◆ READING PASSAGE
■ ■ ■ ■ ■ ■ ■

Tom Jolly’s games often make us feel clever, mean, lucky, as if we’re playing alternately at the expense and at the mercy of our friends. His designs give us leeway to bend the rules either just enough to win the game or, as is more often the case, just get ourselves into trouble. It’s the sort of fun that designers have come to learn is best enjoyed in shorter bursts, preferably under an hour, before the chaos and ridiculous situations in a game start to devolve into a quagmire of revenge, negotiations, rules lawyering, or genuine anger. Older games in this vein usually didn’t respect that boundary, extending light conflict mechanics over a canvas that was excessive in length: Axis & Allies, Titan, or Talisman could quickly go south yet take hours to resolve their course, and the journey wasn’t always worth it.
While very much of this era, Tom’s games are thankfully as confined as the dungeons in which he stages them. They often end abruptly, but not before the players get their chance to set up a few Rube Goldberg nightmares that either pay off with a victory or at least make for some good stories. In the context of current casual games, his approach has aged tremendously well and Fantasy Flight’s fourth edition of Drakon is an example of how it can also evolve in response to changing trends. A tile-laying game that carries thematic echoes of Tom’s late 80’s Wiz-War design, Drakon hit the scene somewhat ahead of its time in 2001, when Carcassonne had all but cemented the Euro invasion. In some ways it felt like a precursor to the contemporary thematic/Euro “hybrid,” an exploration of how Ameritrash could be done in a new era, using simple rules and hidden victory points, but adding a toolkit of special effects that players use in a tug-of-war to outmaneuver, derail, and steal from one another.
The rules were, and still are, dead simple. Each player starts with a hidden hand of four dungeon tiles. On their turn, they may do one of two things: place a tile and draw another tile into their hand, or move their figure through a one-way door to an adjacent tile. The goal: pick up (or steal) some coins along the way, and get 10 points worth of them before anyone else. These points are concealed on the underside of the coins and range from one to three on each, so collecting as few as four coins can sometimes mean victory.
However, as Drakon unfolds, the real building blocks of the game become more apparent, growing beyond this deceptively simple rule set through a handful of deviously exploitable mechanisms. Almost every tile grants a special action to the player who lands on it, but none of these actions can be taken in the same turn in which the tile is placed (remember: place a tile, or move into one, not both). Also, while all doors are one way, players may eventually connect rooms to form a loop, allowing (or forcing) players traveling along this circuit to repeat each special effect as they re-tread their path.

■ ■ ■ ■ ■ ■ ■

◆ REQUIRED TASK A
Copy out, word for word, the entries beginning at the line containing "Screen dimensions: 760x570" and ending after the line containing "click(x=92, y=512)". Omit the pictures from your copy.

◆ MATERIAL FOR THIS TASK
■ ■ ■ ■ ■ ■ ■

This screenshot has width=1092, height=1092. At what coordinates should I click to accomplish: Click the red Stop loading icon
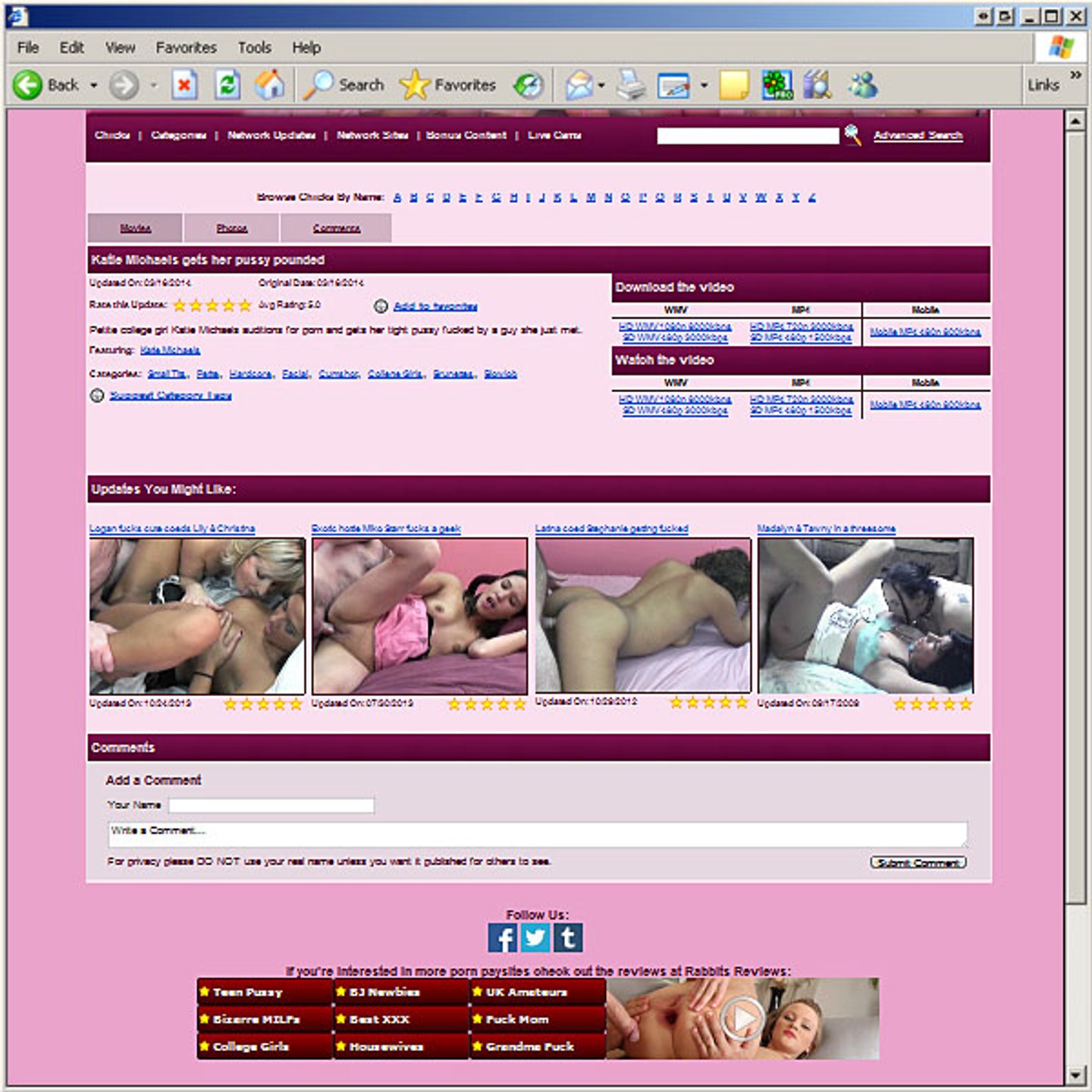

■ ■ ■ ■ ■ ■ ■

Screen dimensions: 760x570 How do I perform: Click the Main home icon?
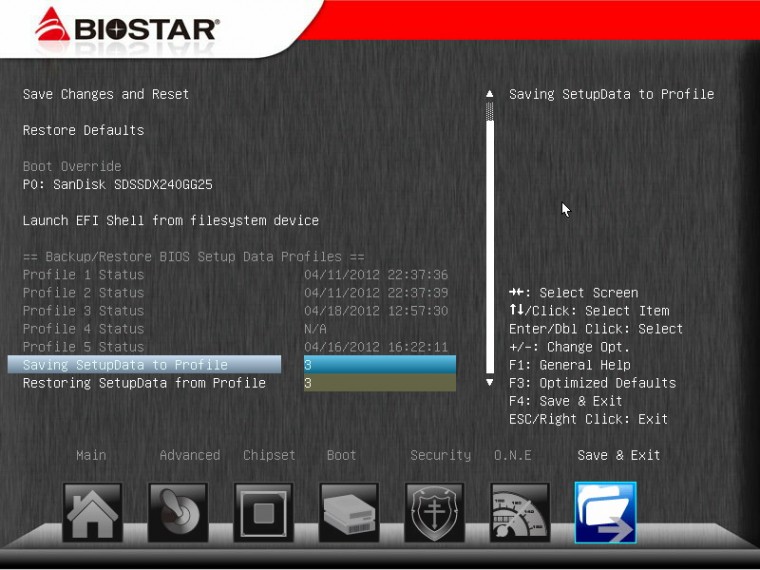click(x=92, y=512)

■ ■ ■ ■ ■ ■ ■

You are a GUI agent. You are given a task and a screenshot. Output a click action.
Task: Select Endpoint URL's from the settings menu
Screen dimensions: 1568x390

■ ■ ■ ■ ■ ■ ■

◆ REQUIRED TASK B
Answer these from the passage on Drakon:
(i) In what year did Drakon first appear?
(ii) How many dungeon tiles does each player hold at the start?
(iii) How many points worth of coins must a player collect to win?

◆ EXERCISE ANSWER A
Screen dimensions: 760x570 How do I perform: Click the Main home icon?
click(x=92, y=512)

◆ EXERCISE ANSWER B
(i) 2001
(ii) Four
(iii) 10